In simple terms, this means that if a property valued at £100,000 and requiring repair at a cost of £100,000 would only be worth £150,000 once repaired, then the measure of damages in accordance with Section 18 (1) would be £50,000. The valuation is assessed on the date that the lease expires.

However, the Act only applies to 'repair' and reinstatement and redecoration works are excluded from the provisions in Section 18. The PLA Dilapidation Protocol recommends that Schedules of Dilapidation reports are separated into Reinstatement; Redecoration and Repair sections.

Whilst there are some subtle differences between the common law approach and Section 18 approach to assessing loss, these elements are normally assessed by reference to diminution in value in the same way as repair.

In practical terms, Landlords are not required to provide a diminution valuation as part of the initial Schedule of Dilapidations and if a Landlord carries out work to a property to remedy breaches of a Tenants repairing obligations, then the cost of reasonably required work is usually accepted as the fair measure of the damages.

The formal method of assessing the diminution in reversionary value is to carry out two valuations. The first hypothetical valuation assuming that all breaches of repairing covenant have been rectified; the second valuation based on the existing condition of the building.

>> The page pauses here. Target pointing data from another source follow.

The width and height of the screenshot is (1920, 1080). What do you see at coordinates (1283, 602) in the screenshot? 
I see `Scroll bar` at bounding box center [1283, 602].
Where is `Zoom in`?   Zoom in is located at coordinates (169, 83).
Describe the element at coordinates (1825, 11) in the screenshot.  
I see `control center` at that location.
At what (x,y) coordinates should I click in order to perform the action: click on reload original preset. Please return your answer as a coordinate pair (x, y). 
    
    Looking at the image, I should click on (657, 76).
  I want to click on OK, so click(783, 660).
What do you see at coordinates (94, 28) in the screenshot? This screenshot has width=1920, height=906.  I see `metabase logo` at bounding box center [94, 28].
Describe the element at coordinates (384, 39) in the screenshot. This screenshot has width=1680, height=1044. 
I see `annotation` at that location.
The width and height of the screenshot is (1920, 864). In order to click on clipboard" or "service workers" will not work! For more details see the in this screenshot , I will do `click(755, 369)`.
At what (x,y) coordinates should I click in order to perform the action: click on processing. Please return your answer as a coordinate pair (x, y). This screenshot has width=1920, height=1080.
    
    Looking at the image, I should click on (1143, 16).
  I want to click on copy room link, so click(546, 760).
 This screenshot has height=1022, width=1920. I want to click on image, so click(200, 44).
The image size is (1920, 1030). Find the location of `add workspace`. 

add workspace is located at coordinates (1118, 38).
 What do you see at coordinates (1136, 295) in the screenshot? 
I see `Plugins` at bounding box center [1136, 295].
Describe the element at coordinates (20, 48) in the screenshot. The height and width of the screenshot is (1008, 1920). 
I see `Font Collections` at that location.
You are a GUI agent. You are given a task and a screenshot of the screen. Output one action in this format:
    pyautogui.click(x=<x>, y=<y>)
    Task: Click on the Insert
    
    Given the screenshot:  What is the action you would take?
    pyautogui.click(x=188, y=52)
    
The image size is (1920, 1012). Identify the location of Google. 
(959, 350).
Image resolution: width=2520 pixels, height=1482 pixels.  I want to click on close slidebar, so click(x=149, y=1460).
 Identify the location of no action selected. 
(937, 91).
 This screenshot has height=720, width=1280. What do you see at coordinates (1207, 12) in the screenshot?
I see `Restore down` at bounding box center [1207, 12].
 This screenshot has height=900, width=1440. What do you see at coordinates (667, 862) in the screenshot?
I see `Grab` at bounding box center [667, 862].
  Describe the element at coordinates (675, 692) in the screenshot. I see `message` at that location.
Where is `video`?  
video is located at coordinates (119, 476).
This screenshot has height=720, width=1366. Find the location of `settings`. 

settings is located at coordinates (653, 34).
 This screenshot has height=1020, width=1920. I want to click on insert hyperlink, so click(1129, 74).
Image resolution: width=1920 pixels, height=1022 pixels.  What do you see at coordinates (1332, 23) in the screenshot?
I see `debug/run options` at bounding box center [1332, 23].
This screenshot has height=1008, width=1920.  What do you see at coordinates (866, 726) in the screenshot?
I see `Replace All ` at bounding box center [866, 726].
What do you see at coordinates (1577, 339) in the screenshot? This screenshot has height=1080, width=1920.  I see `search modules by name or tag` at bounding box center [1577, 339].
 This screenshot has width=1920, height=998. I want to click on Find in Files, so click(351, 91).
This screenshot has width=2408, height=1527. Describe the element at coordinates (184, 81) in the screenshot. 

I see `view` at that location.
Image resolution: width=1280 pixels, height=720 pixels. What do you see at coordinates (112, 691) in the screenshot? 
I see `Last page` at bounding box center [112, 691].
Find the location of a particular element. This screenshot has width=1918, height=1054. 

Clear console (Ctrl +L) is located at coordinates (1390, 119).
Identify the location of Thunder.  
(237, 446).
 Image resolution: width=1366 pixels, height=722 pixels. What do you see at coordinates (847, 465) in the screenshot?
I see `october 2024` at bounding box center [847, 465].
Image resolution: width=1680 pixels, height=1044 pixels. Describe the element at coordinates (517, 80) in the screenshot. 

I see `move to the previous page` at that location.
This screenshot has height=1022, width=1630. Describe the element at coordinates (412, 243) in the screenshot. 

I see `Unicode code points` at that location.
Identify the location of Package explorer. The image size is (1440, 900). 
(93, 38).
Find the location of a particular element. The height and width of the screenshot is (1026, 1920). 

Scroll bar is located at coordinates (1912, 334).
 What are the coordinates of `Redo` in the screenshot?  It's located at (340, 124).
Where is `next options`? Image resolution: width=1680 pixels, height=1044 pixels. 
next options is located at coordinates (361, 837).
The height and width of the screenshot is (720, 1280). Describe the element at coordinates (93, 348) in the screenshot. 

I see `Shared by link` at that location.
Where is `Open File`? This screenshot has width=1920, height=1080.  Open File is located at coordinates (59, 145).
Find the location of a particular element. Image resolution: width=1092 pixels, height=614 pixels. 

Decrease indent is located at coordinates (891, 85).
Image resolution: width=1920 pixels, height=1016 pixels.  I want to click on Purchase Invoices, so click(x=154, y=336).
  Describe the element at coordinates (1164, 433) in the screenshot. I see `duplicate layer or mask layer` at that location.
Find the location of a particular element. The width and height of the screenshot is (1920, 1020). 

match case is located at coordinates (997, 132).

This process is a fairly specialised area of commercial valuation and depends on many market factors.

Limb 2 states:-

'... and in particular no damage shall be recovered ... if it is shown that the premises ... would at or shortly after the termination of the tenancy have been or be pulled down, or such structural alterations made therein as would render valueless the repairs covered by the covenant or agreement.'

In simple terms again, it would be pointless replastering and repainting the wall that is in disrepair, if the Landlord intends to remove the wall as part of refurbishment or improvement works.

This concept is know as supercession and in the example above, the Landlords intention to remove the wall in question has superceded the requirement to carry out the necessary repair. Ultraworth Ltd v General Accident Fire & Life Assurance Corp Plc [2000]

Establishing the Landlord's intentions regarding the future use of a building is essential as part of the claim mitigation process. The degree of supercession could range from minor issues relating to small proposed changes that would have a minimal effect upon the claim for damages to complete dismissal of the claim if the Landlord proposes to demolish and redevelop the building.